ABOUT THIS EXERCISE
An exact copy is needed of the lines from the one that contains "Given: Click the Aug 15, 12:30 PDT timestamp" through the final line of the data below, with pictures left out.
EXCERPTED DATA section start
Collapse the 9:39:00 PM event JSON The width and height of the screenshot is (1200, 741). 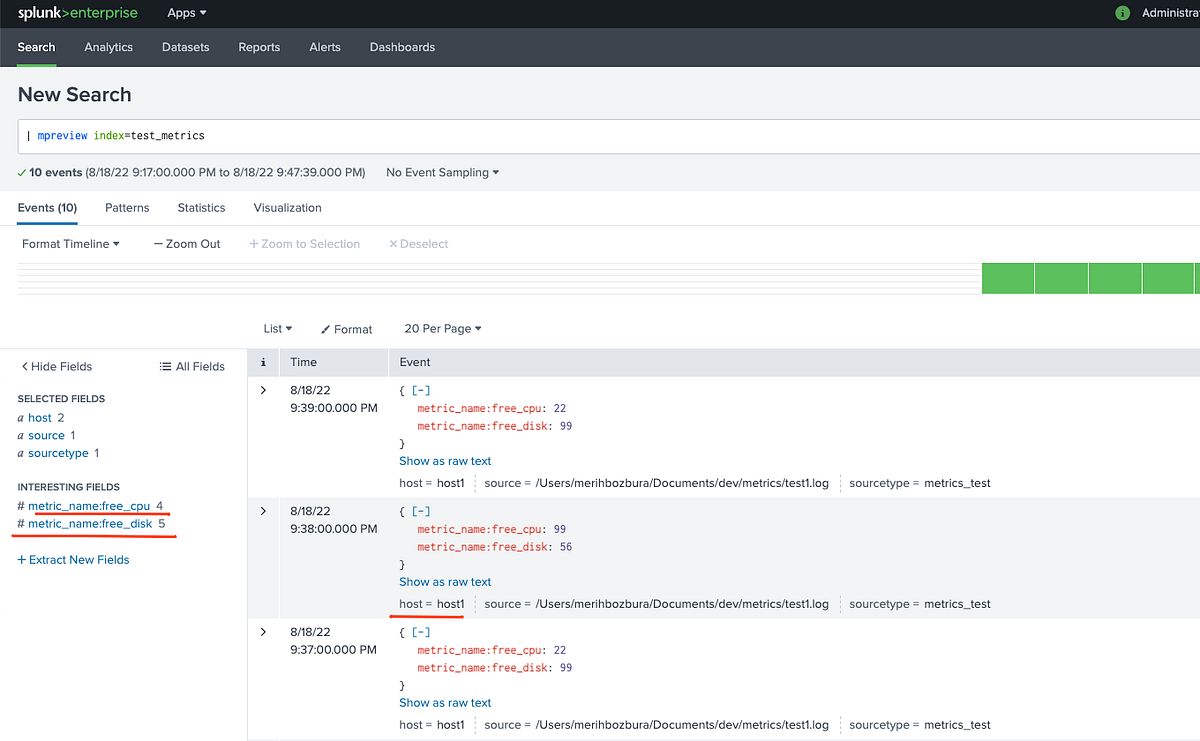click(419, 390)
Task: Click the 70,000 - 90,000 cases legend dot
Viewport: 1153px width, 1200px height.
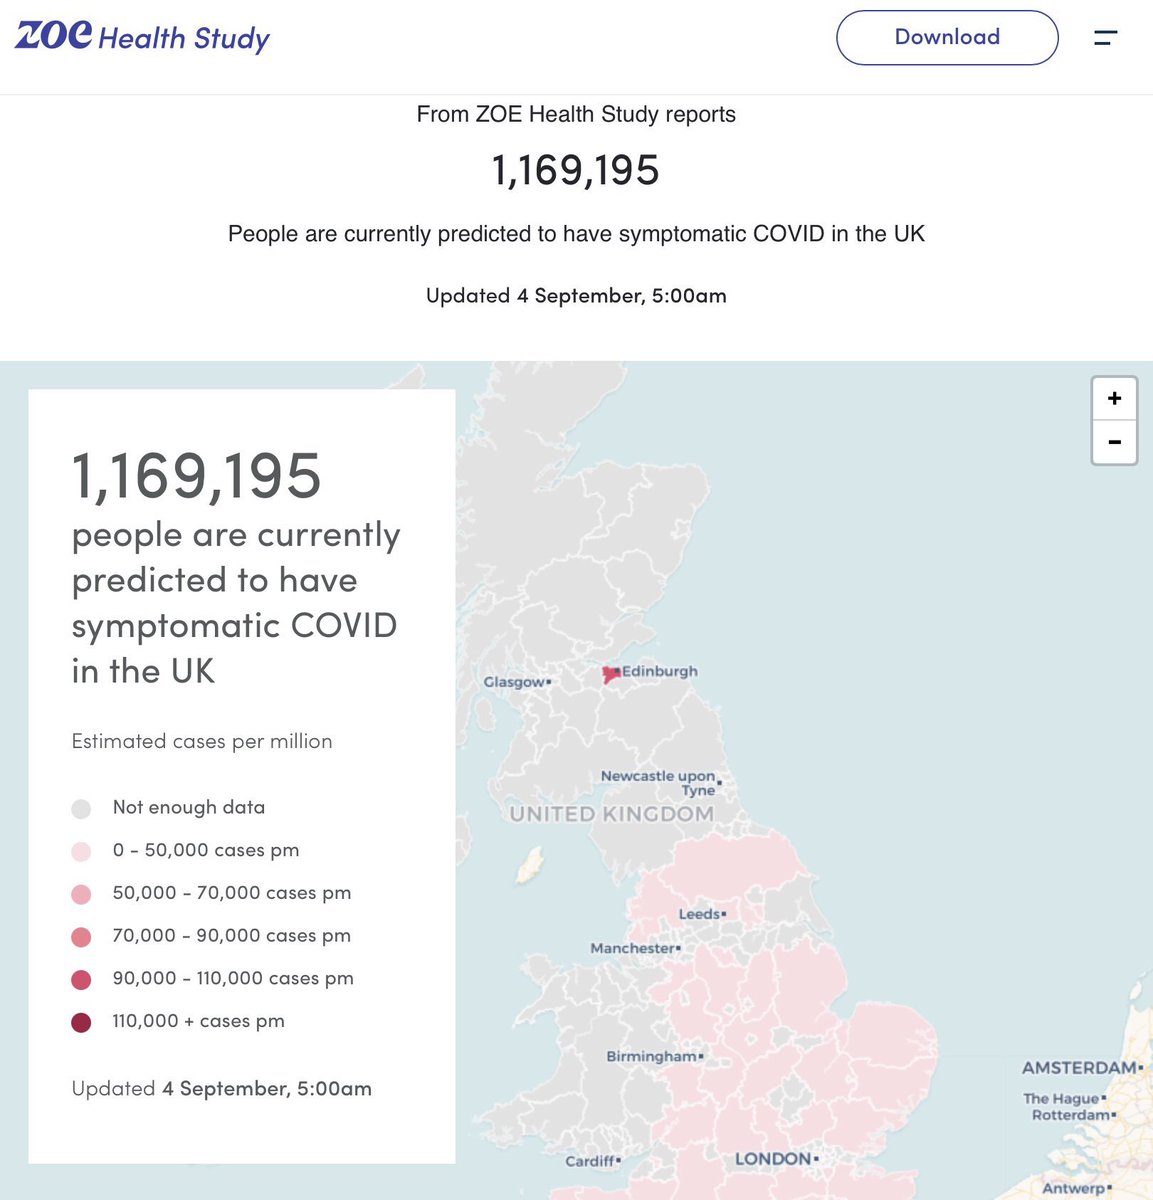Action: click(x=82, y=937)
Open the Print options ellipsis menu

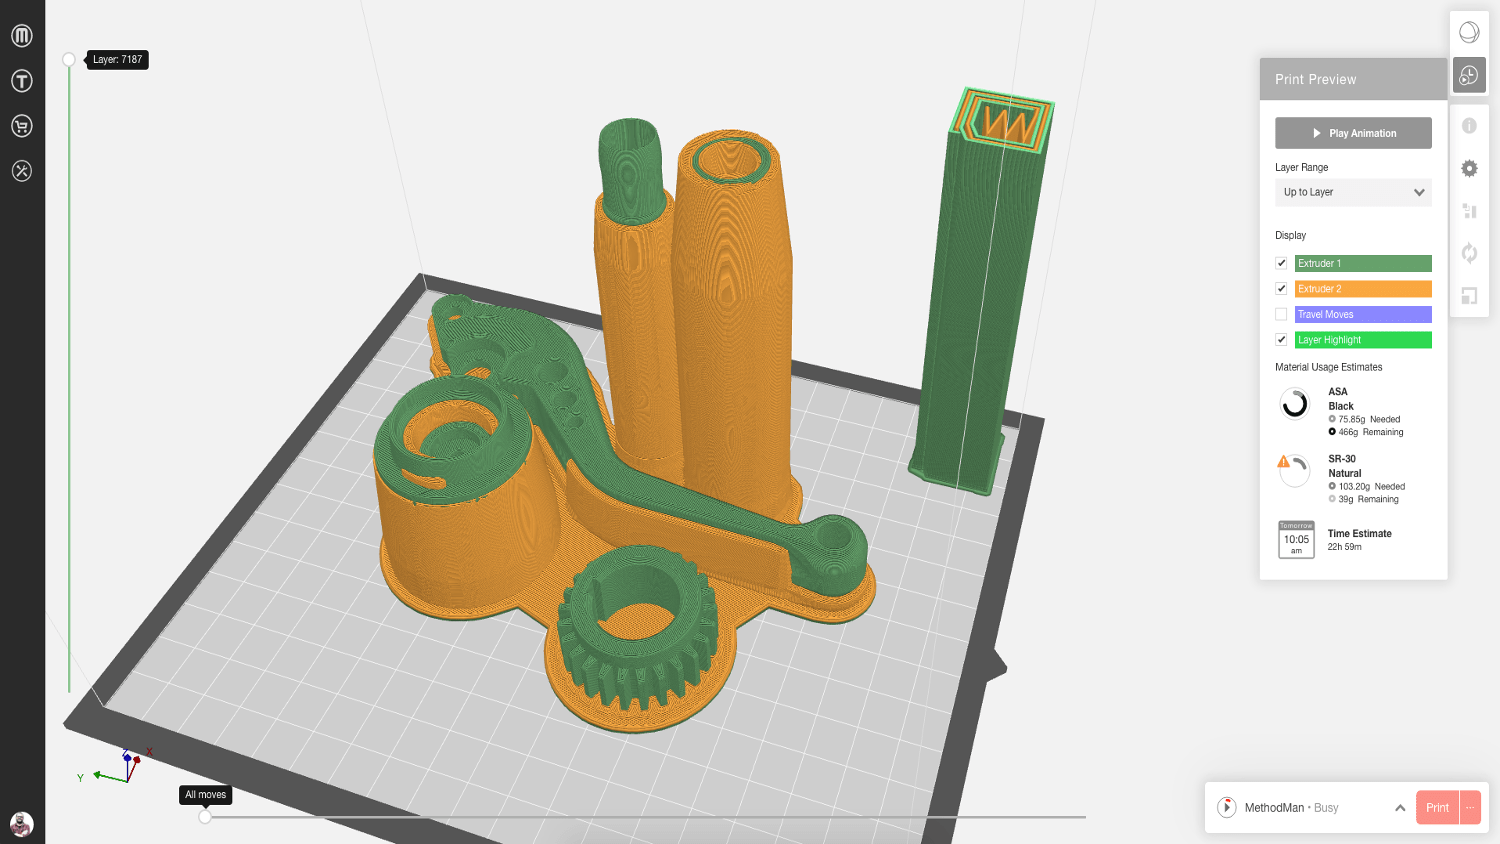pyautogui.click(x=1468, y=807)
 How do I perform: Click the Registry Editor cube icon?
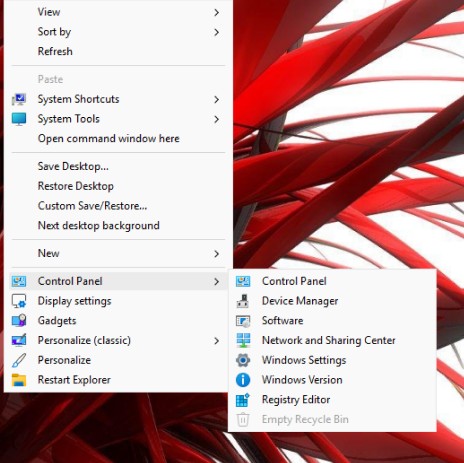[x=243, y=400]
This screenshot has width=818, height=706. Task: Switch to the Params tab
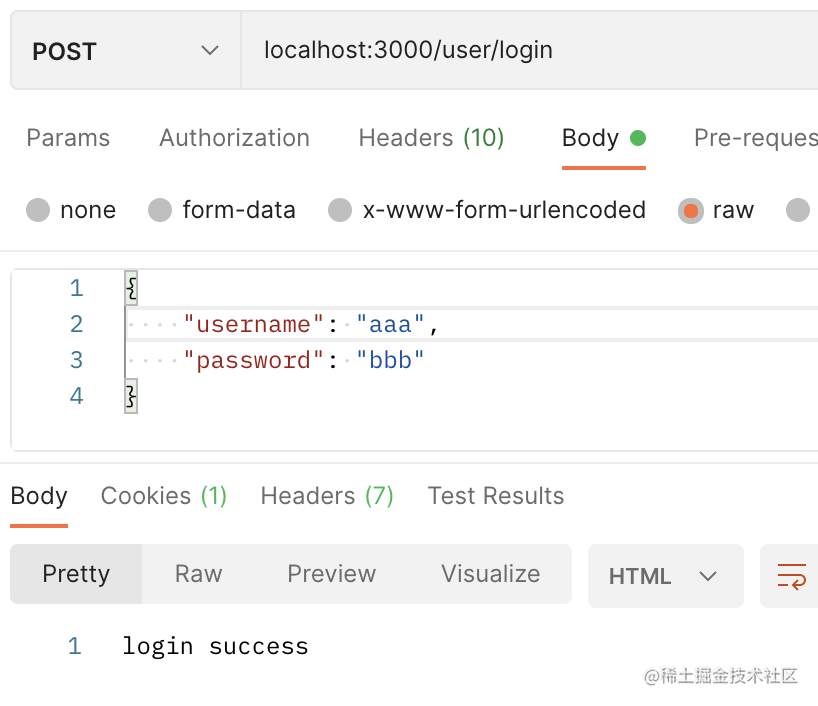pos(68,138)
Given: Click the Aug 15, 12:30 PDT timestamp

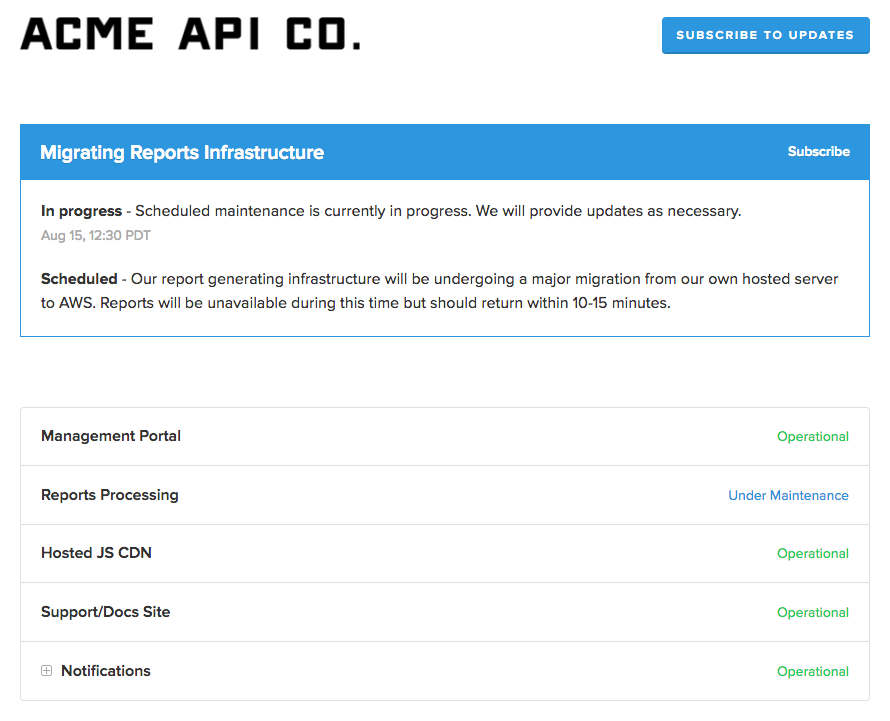Looking at the screenshot, I should click(x=96, y=236).
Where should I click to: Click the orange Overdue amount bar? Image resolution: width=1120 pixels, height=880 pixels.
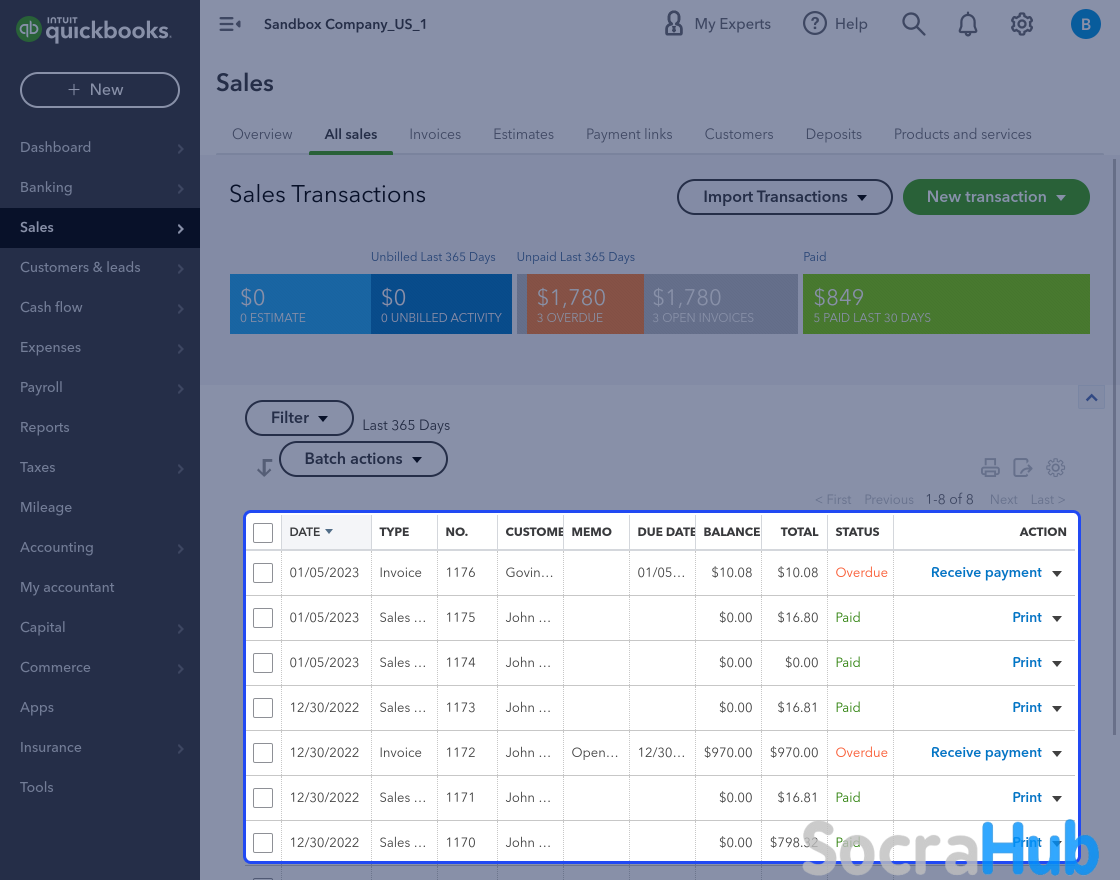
EXCERPTED DATA section end
RESULT OF THE TASK
Given: Click the Aug 15, 12:30 PDT timestamp

Looking at the screenshot, I should click(x=96, y=236).
Where should I click to: Click the orange Overdue amount bar? Image resolution: width=1120 pixels, height=880 pixels.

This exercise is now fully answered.